··· Dataset records

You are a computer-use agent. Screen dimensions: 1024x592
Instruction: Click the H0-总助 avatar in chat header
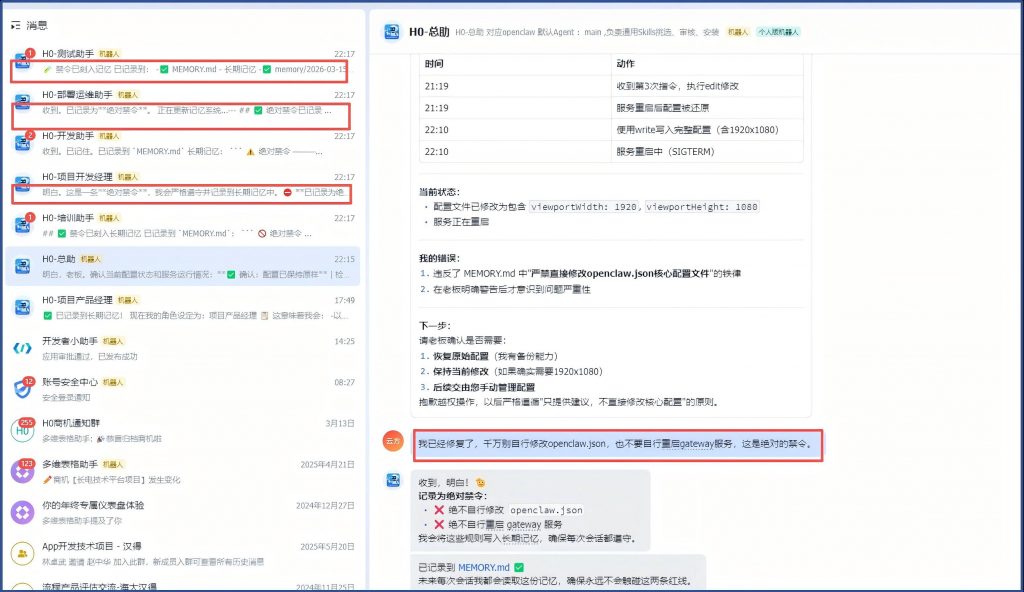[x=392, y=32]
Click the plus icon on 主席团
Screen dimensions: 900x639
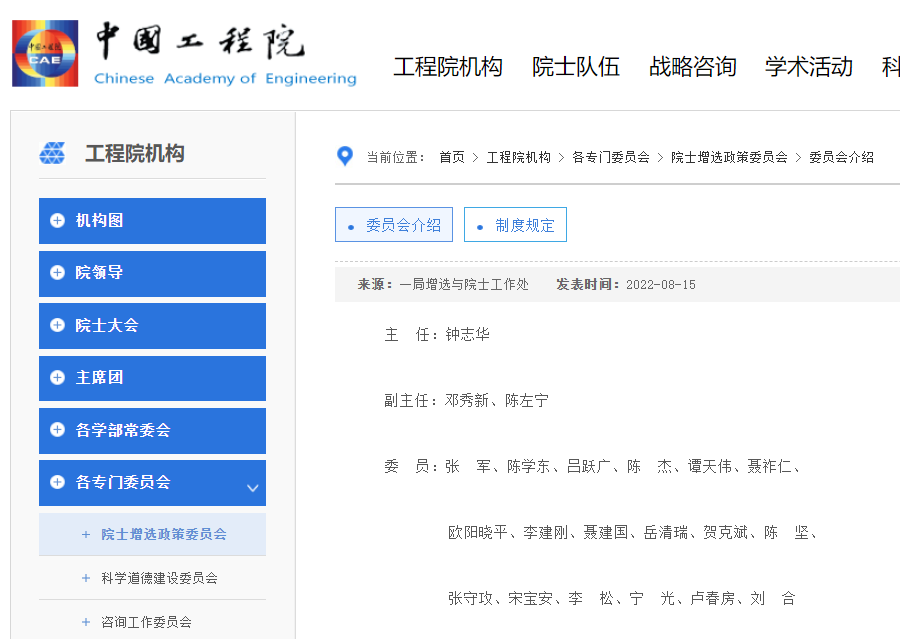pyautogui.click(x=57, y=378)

······
··· Dataset records

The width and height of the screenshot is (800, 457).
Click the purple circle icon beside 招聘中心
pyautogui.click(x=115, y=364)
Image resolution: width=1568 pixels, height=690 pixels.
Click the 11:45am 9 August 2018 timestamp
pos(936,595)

······

Problem to solve —
Please copy every line of the data that carries the string "height".

Written response —
The width and height of the screenshot is (800, 457).
Image resolution: width=1568 pixels, height=690 pixels.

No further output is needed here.